Start of Exercise materials
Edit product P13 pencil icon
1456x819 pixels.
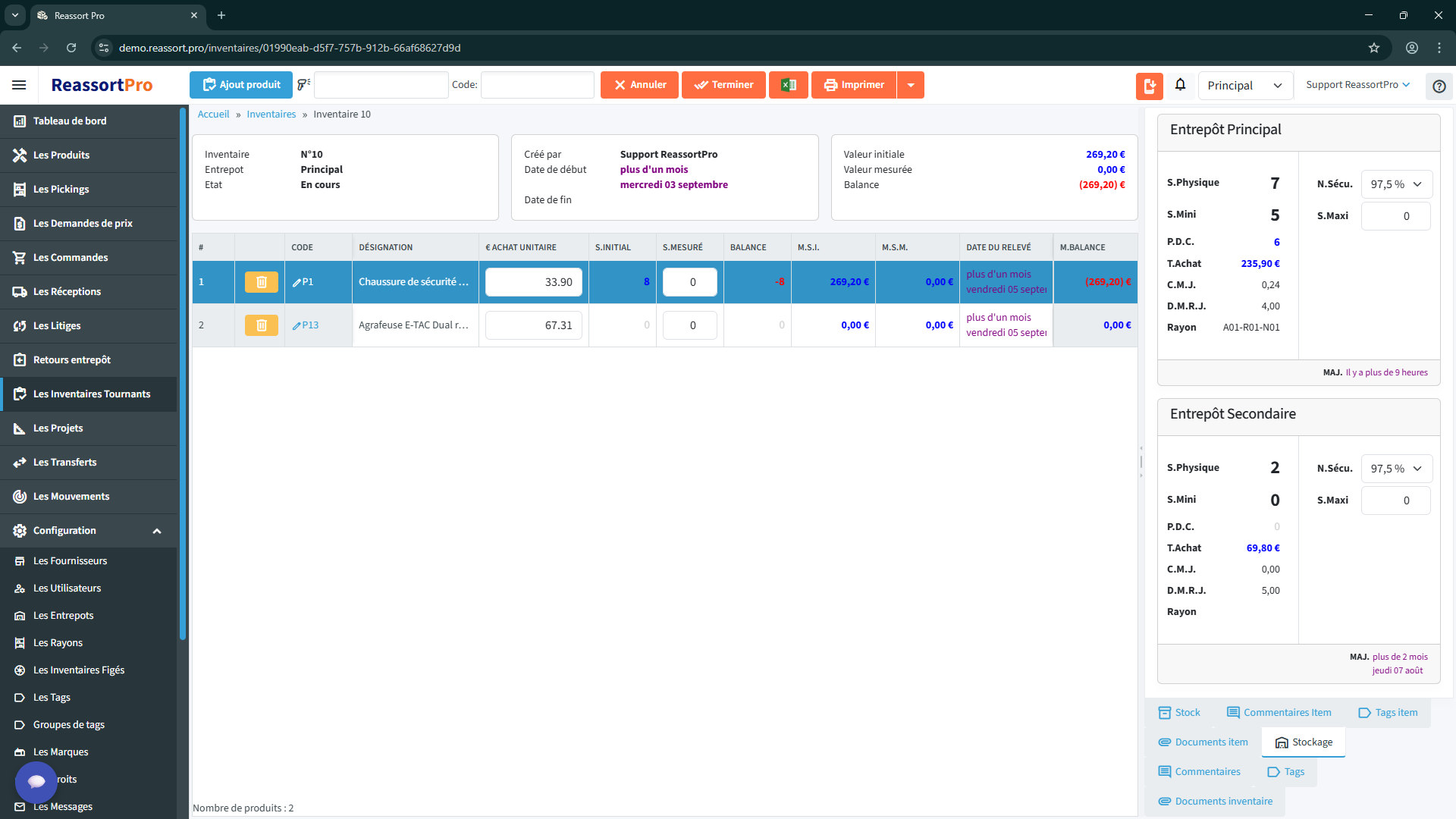[297, 325]
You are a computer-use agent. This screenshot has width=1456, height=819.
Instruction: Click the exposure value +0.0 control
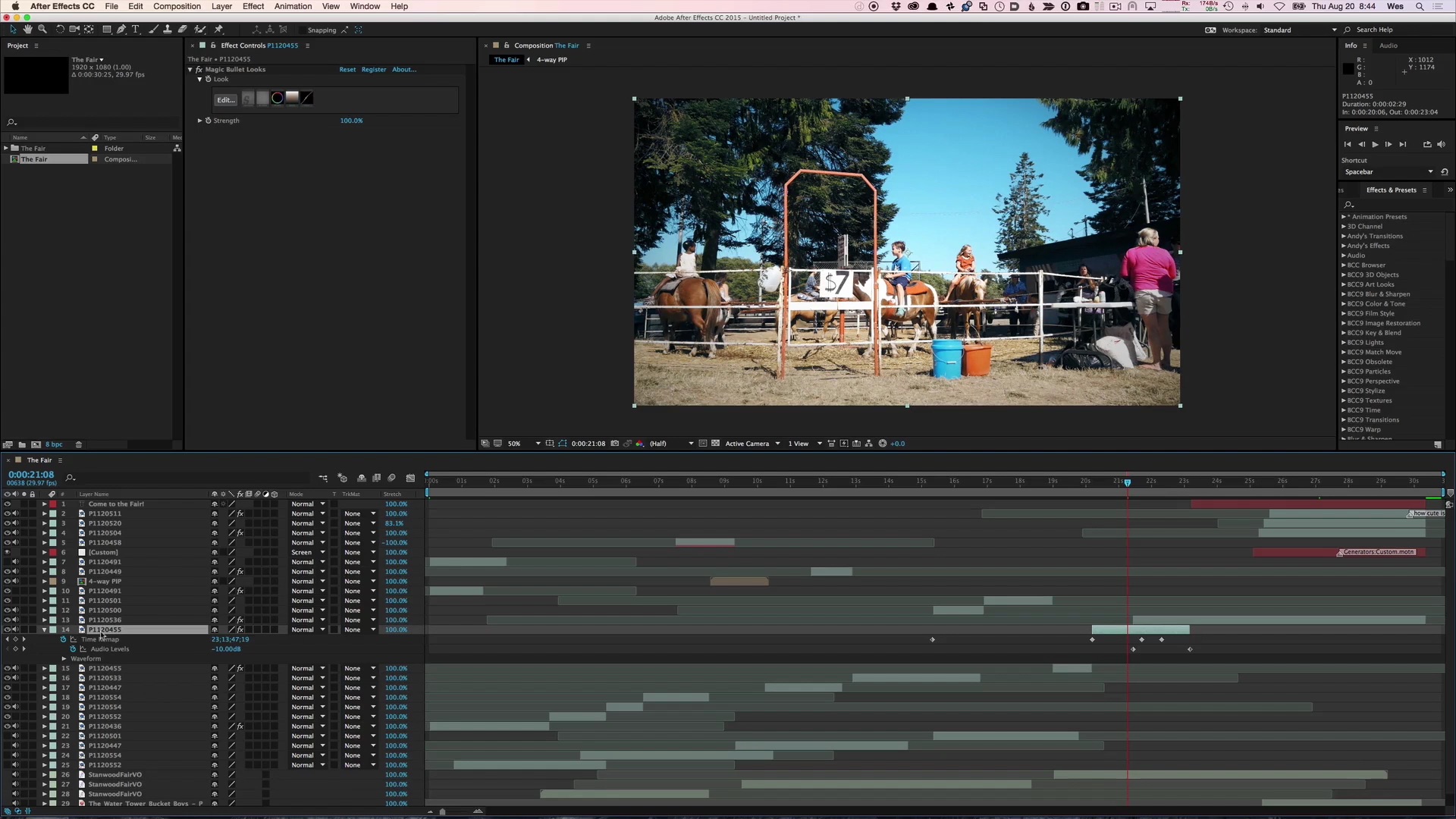[x=897, y=444]
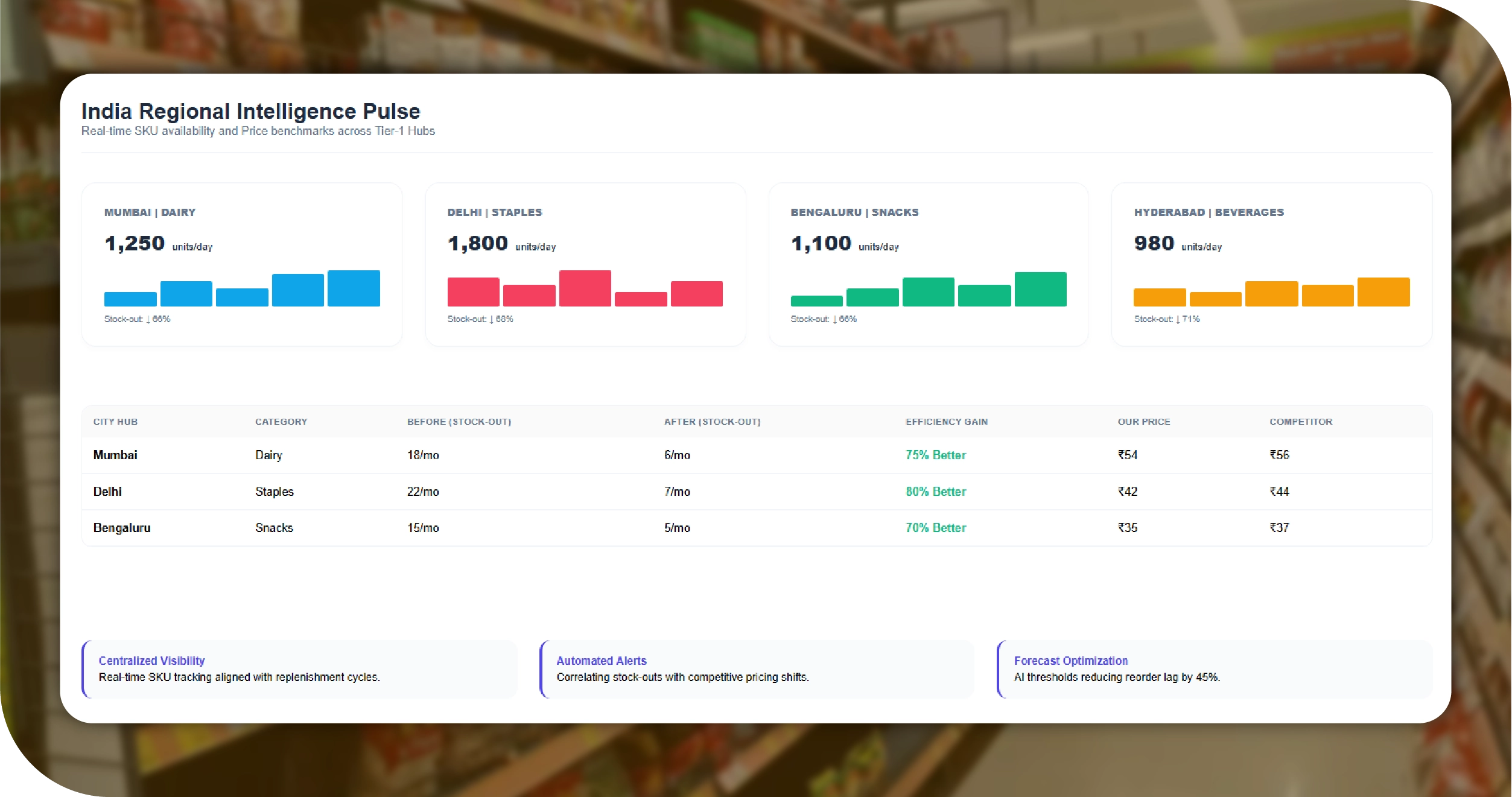The width and height of the screenshot is (1512, 797).
Task: Select the BENGALURU | SNACKS metric card
Action: 929,264
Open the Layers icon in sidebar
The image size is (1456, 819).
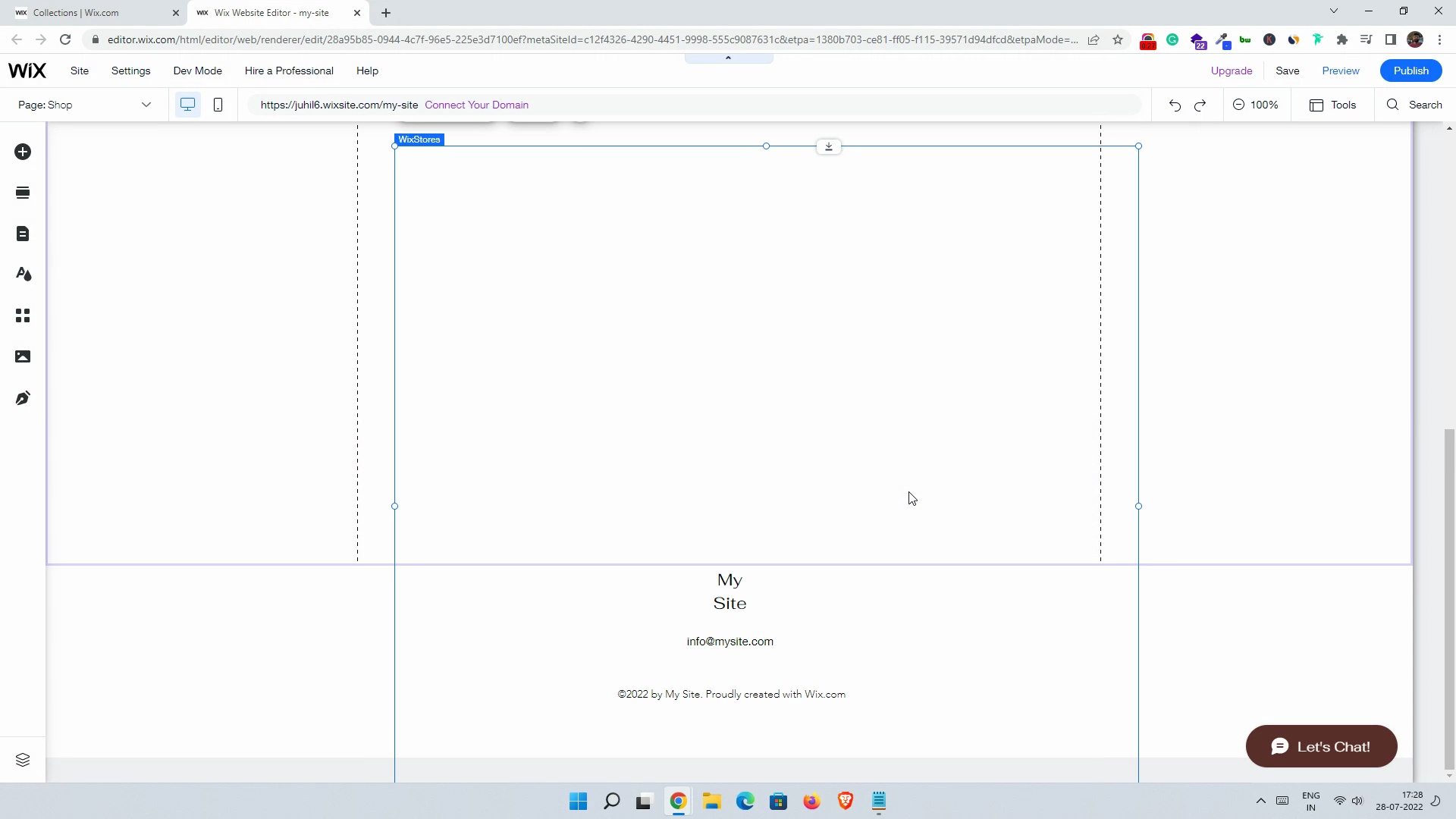click(x=23, y=760)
End of Exercise materials
Exercise details: Which lines of the entries above contain the string "icon"? Copy each one.

Response area:
Edit product P13 pencil icon
Open the Layers icon in sidebar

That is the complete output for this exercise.